La médecine et l’environnement médical évoluent de manière extrêmement rapide, ce qui implique d’adapter constamment la formation médicale, et ce à tous les niveaux. Qu’il s’agisse par exemple d’implémenter les EPA dans l’ensemble de la formation postgraduée en cardiologie ou d’introduire des simulateurs en chirurgie, chaque discipline doit évaluer pour elle-même la pertinence de ces mesures. Le transfert des interventions chirurgicales du secteur hospitalier vers l’am­bulatoire représente aussi un défi de taille. Dans le ­domaine hospitalier, on dispose de plus de temps pour l’enseignement. Les interventions ambulatoires étant rémunérées selon le TARMED, aucune prestation de formation postgraduée n’y est incluse et c’est pourquoi il faut trouver rapidement une solution applicable à toute la Suisse. Ce ne sont que deux exemples parmi les nombreux défis qui nous attendent et c’est pourquoi l’ISFM doit poursuivre sa mission générale qui consiste à mettre en avant le rôle et l’importance de la formation postgraduée et à veiller à ce qu’elle reste en phase (tout comme la formation continue) avec les conditions-cadres qui ne cessent d’évoluer.
Les médecins en formation ont-ils la possibilité d’évaluer leurs établissements de formation?
Avec l’enquête organisée chaque année par l’EPFZ, ils disposent d’un outil essentiel leur permettant d’évaluer leur établissement de formation. Si une institution obtient deux fois une appréciation négative, nous sommes tenus d’en rechercher les raisons et, le cas échéant, de procéder à une visite d’établissement. Ces visites sont un instrument efficace pour garantir la qualité de la formation postgraduée et nous nous attelons donc à les développer. Il arrive parfois que des médecins en formation s’adressent directement à l’ISFM pour mentionner des difficultés au sein de leur établissement. J’ai toujours pris ces demandes très au sérieux et tenté de régler d’éventuels conflits à l’amiable ou de soutenir la recherche de solutions.
Avec l’élection de Monika Brodmann Maeder, une femme est pour la première fois présidente de l’ISFM. Comment jugez-vous le pouvoir symbolique de cette élection?
Je suis très heureux de ce choix. Mme Brodmann ­Maeder bénéficie d’une longue et solide expérience dans le domaine de la formation postgraduée inter­professionnelle. De plus, la portée symbolique de son élection est importante.
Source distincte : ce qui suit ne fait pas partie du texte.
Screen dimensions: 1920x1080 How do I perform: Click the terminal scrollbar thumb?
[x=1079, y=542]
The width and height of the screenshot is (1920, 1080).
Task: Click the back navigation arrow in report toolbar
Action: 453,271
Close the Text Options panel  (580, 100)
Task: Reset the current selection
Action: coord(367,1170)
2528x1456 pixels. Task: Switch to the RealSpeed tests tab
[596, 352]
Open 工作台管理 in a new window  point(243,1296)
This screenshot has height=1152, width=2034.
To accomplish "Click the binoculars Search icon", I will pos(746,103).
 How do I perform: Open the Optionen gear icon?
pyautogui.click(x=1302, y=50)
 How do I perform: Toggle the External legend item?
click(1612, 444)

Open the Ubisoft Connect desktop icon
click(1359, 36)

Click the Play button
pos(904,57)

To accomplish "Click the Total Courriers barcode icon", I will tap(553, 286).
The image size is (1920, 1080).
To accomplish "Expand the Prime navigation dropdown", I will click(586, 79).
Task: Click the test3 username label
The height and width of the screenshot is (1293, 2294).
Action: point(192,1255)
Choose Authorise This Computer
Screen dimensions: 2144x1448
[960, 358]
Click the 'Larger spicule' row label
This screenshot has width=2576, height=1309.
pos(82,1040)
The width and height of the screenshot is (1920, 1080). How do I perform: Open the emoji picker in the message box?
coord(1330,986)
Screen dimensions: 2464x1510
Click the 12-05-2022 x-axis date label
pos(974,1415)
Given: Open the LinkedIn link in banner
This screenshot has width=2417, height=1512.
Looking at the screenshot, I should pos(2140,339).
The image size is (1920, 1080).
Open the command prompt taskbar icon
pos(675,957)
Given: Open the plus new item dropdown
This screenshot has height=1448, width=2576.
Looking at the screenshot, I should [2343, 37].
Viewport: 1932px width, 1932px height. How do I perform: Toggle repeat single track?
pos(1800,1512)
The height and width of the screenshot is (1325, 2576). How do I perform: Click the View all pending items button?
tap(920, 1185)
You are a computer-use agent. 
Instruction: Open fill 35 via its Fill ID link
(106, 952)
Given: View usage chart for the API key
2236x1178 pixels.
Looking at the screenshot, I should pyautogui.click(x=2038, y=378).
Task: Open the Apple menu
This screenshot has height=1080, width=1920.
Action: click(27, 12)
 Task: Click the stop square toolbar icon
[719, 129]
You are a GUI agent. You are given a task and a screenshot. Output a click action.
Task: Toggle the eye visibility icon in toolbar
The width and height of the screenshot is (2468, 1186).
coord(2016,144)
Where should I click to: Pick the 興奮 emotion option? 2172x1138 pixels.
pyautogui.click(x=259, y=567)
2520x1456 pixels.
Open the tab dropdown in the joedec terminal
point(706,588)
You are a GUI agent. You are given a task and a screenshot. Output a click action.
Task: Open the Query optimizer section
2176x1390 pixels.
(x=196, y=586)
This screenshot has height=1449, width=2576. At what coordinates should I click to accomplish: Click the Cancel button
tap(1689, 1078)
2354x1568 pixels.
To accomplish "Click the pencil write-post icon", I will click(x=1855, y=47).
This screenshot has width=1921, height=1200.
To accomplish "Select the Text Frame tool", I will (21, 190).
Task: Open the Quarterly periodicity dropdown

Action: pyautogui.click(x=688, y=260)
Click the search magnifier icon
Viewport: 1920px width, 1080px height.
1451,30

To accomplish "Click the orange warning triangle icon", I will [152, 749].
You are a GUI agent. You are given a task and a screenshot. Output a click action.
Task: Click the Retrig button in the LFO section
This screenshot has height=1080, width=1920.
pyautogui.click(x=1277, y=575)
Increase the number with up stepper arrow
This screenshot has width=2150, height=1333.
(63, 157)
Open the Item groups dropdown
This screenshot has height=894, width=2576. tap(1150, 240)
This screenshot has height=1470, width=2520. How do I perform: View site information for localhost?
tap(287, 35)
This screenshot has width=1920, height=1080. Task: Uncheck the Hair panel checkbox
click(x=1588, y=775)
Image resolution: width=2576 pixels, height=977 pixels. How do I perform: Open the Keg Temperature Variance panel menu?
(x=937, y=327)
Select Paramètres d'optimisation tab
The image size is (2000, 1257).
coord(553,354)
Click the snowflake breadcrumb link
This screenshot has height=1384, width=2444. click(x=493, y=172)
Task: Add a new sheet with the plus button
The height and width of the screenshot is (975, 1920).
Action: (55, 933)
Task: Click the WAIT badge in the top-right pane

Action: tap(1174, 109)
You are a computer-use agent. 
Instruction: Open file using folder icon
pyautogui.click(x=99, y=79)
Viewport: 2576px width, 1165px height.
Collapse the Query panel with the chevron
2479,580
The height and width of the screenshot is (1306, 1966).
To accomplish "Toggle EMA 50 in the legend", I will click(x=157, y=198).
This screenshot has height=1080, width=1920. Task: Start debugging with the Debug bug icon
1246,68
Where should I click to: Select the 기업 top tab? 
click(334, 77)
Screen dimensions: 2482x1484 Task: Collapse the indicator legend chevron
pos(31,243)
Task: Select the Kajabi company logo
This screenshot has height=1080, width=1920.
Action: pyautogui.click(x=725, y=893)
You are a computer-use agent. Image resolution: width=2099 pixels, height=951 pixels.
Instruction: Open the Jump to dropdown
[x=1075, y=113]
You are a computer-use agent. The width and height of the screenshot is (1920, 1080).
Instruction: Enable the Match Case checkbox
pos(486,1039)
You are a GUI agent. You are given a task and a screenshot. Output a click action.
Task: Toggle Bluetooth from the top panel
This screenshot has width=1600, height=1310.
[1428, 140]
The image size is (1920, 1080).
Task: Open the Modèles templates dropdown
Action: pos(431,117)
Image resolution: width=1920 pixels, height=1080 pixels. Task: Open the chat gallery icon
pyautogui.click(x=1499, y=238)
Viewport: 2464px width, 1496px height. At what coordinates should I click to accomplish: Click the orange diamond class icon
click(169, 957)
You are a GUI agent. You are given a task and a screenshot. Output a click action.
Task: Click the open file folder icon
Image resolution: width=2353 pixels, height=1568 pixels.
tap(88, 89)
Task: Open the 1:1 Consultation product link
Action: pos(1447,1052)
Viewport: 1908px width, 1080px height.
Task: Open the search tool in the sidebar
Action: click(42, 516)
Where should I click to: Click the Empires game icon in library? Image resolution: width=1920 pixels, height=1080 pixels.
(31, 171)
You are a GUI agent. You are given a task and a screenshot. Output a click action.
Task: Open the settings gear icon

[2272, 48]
La part de femmes médecins est en constante augmentation, il est donc essentiel qu’elles puissent bénéficier des mêmes opportunités de carrière que leurs collègues et qu’elles soient incitées à le faire.
Quels sont vos plans pour les mois à venir? Allez-vous continuer à œuvrer dans le domaine de la formation postgraduée?
Si l’ISFM le souhaite, je reste à disposition pour les ­soutenir dans certains projets. Mais je ne deviendrai certainement pas un président fantôme. J’ai maintenant enfin le temps de me consacrer au projet de livre que je repousse depuis longtemps. De plus, je reste membre de la rédaction du Bulletin des médecins suisses, ce qui me permet de garder un lien thématique avec le domaine de la santé et la politique professionnelle.
L’une de vos spécificités est d’avoir agrémenté vos exposés par des citations de Sir William Osler. Que dirait ce dernier en guise de conclusion?
Spontanément, je pense à «Physicians need culture». William Osler demandait à ses assistants de consacrer une demi-heure par jour à la littérature du monde. Les connaissances professionnelles et les aptitudes techniques en soi ne suffisent pas pour devenir un excellent médecin. Il faut élargir son horizon, que ce soit dans les domaines de l’éthique, de la communication, du droit ou de la littérature justement.